OTTOMAN OR TURKISH EMPIRE.

The Turks are of Tartarian or Scythian extraction; and this appellation was first given them in the middle ages as a proper name; it being a general title of honour to all the nations comprehended under the two principal branches of Tartar and Mongol, who therefore never use it as A proper name of any particular nation. The Scythian, or Tartarian nation, to which the name of Turks has been peculiarly given, dwelt betwixt the Black and Caspian seas, and became first known in the seventh century, when Heraclius, emperor of the East, took them into his service in which they so distinguished themselves, by their fidelity and bravery in

the conquest of Persia, that the Arabian and Saracen caliphs had not only select bodies of them for guards, but their armies were composed of them Thus gradually getting the power into their hands, they set up or dethroned caliphs at pleasure. By this strict union of the Turks with the Saracens or Arabs, the former were brought to embrace the Mahometan religion, so that they are now become intermixed, and have jointly enlarged their conquests; but as the Turks became superior to the Saracens, they subdued them.
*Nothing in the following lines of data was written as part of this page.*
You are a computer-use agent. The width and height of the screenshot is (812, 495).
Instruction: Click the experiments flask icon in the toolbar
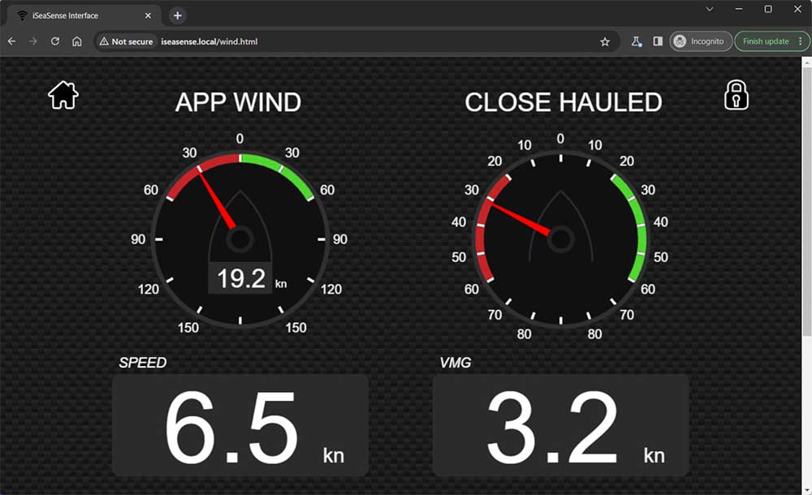[637, 41]
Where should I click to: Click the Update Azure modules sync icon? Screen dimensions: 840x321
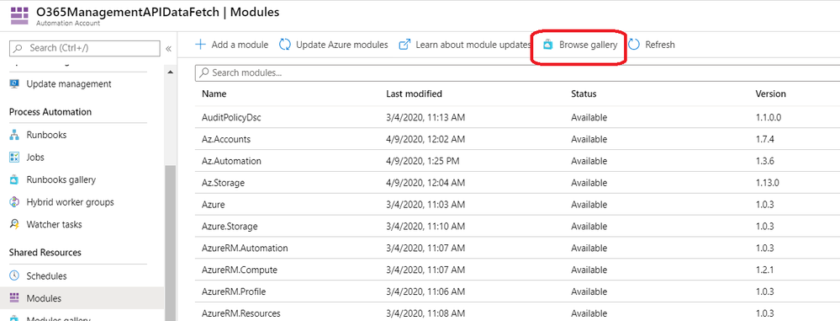pos(285,45)
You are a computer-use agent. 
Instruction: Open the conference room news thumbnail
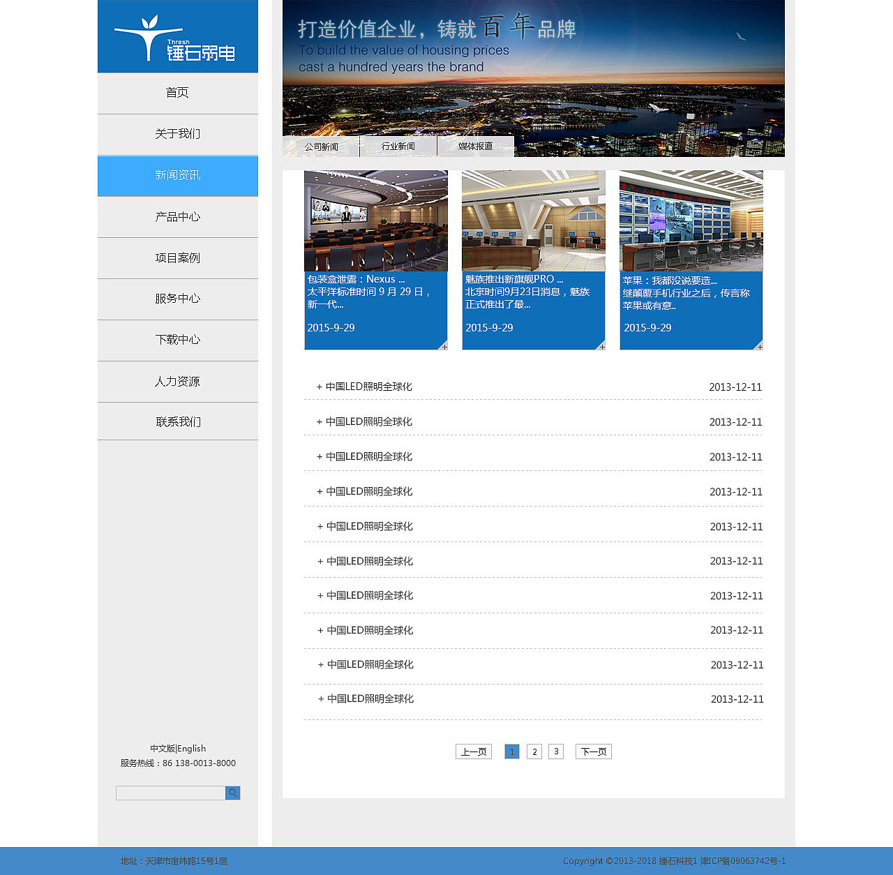376,221
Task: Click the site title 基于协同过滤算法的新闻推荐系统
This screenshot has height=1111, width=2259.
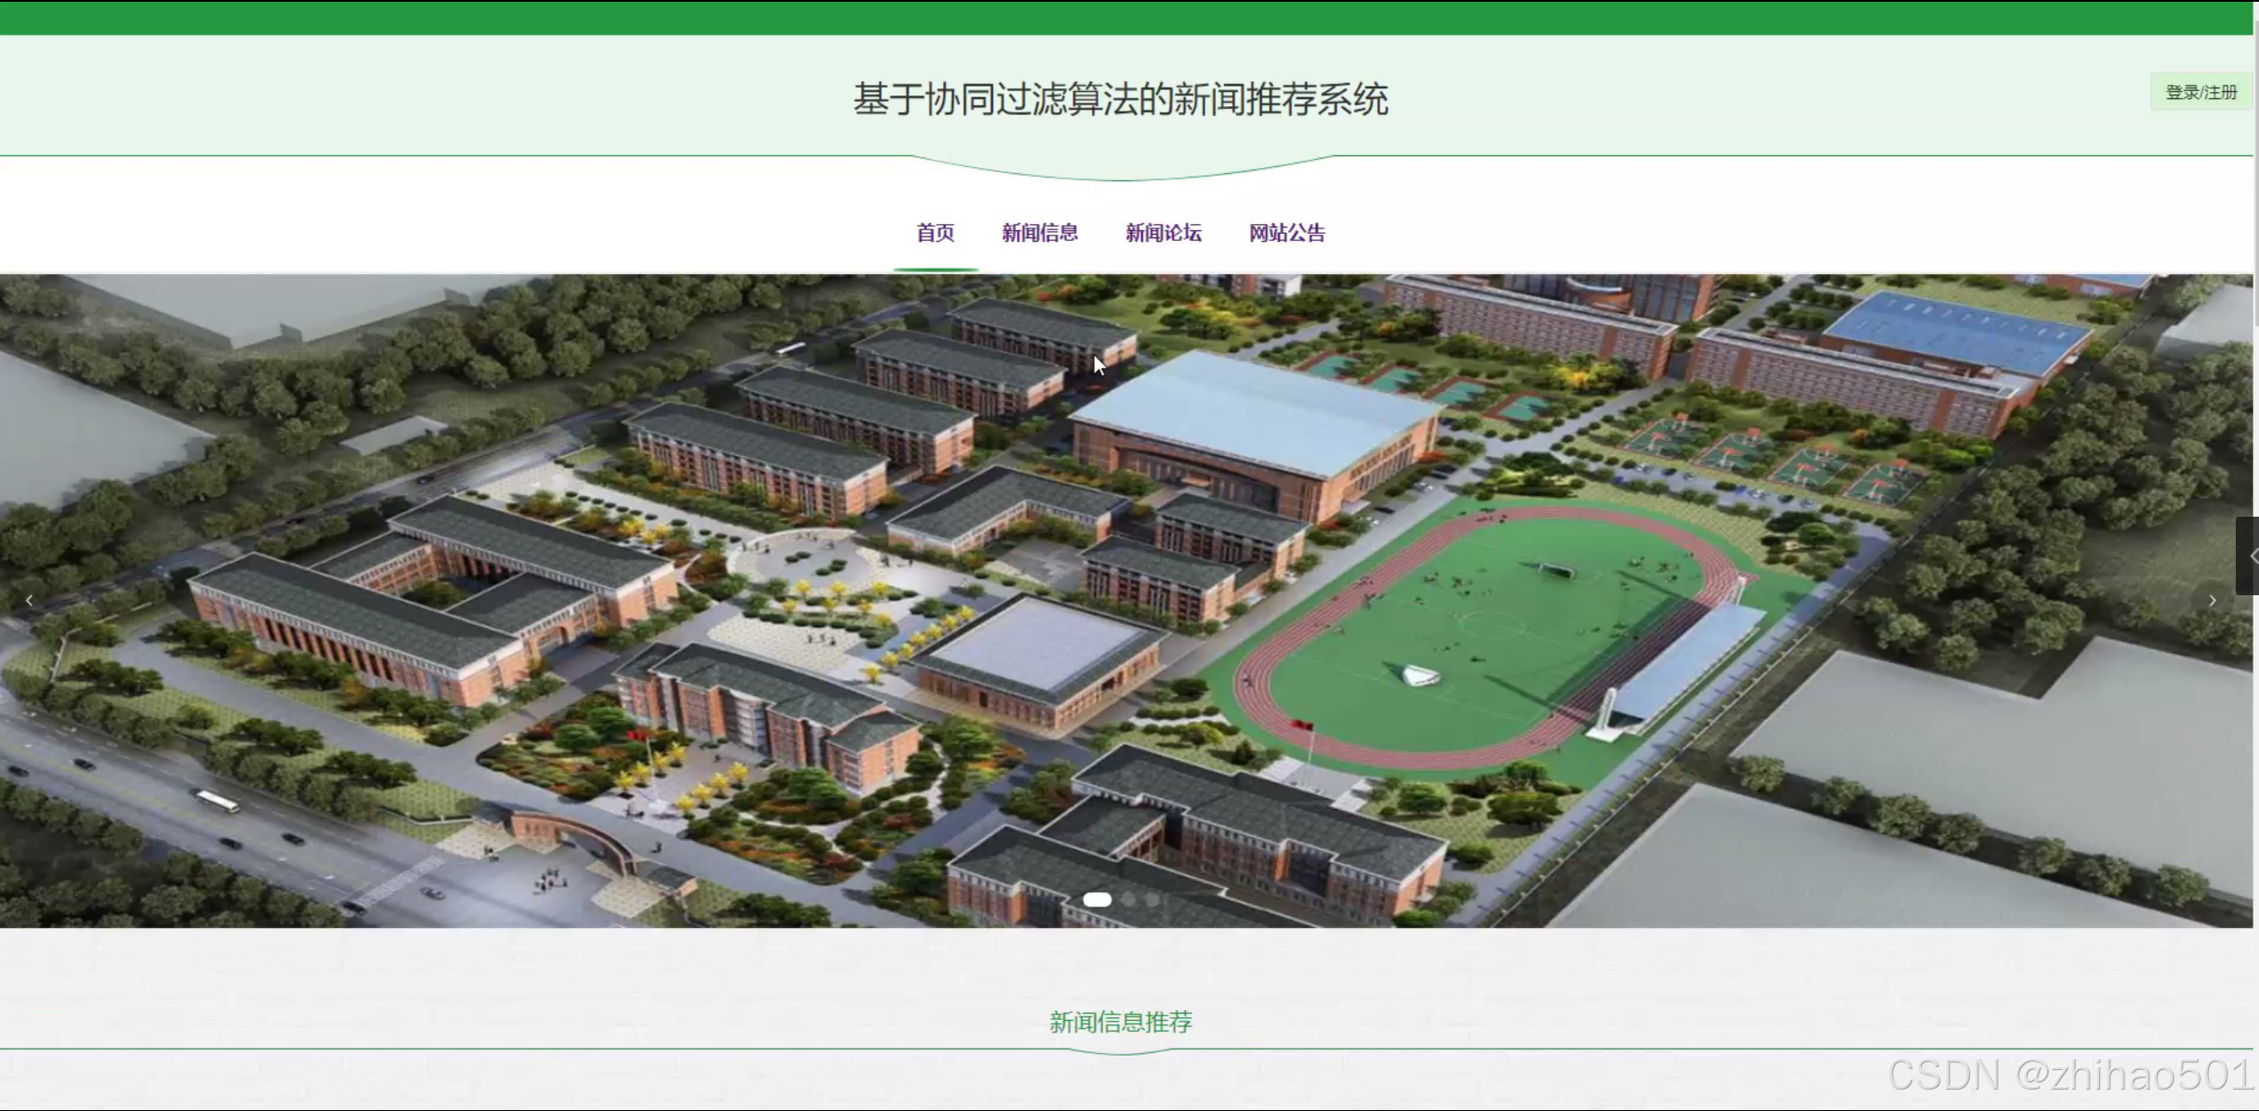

The following account has been given of the origin of the Ottoman em pire. Genghis khan at the head of his horse, issued out of Great Tartary and made himself master of a vast tract of land near the Caspian Sea, and even of all Persia and Asia Minor. Incited by his example and success, Shah Solyman, prince of the town of Nera, on the Caspian Sea, in the year 1214, passed Mount Caucasus with fifty thousand men, and penetrated as far as the borders of Syria; and though his career was stopped there by Genghis-khan, yet in the year 1219 he penetrated a second time into Asia Minor, as far as the Euphrates. Othman, his grandson, made himself master of several countries and places in Lesser Asia, belonging to the Grecian empire; and having, in the year 1300, at the city of Carachifer, assumed the title of emperor of the Othmans, called his people after his own name. This prince, among many other towns, took, in the year 1326, Prusa, in Bithynia, now called Bursa, which Orchan, his son and successor, made the seat of his empire. Orchan sent Solyman and Amurath, his two sons, on an expedition into Europe; the former of whom reduced the city of Callipolis, and the latter took Tyrilos. Amurath succeeded his father in the government, in 1360; look Ancyra, Adrianople, and Philipopolis; and, in 1362, overran Servia, and invaded Macedonia and Albania.

Bajazet, his son and successor, was very successful both in Europe and Asia, defeating the Christians near Nicopolis; but, in 1401, he was routed and taken prisoner by Tamerlane. His sons disagreed; but Mahomet I enjoyed the sovereignty, and his son Amurath II. distinguished himself by several important enterprises, and particularly in the year 1444 gained a signal victory over the Hungarians near Varna. The Byzantine empire was already cut off from the west, when Mahomet II., the son of Amurath and his successor, at the age of twenty-six, completed the work of conquest. It is said, that the reading of ancient historians had inspired him with the ambition of equalling Alexander. He soon attacked Constantinople, which was taken May 29, 1453; and the last Paleologus. Constantine XI., buried himself under the ruins of his throne.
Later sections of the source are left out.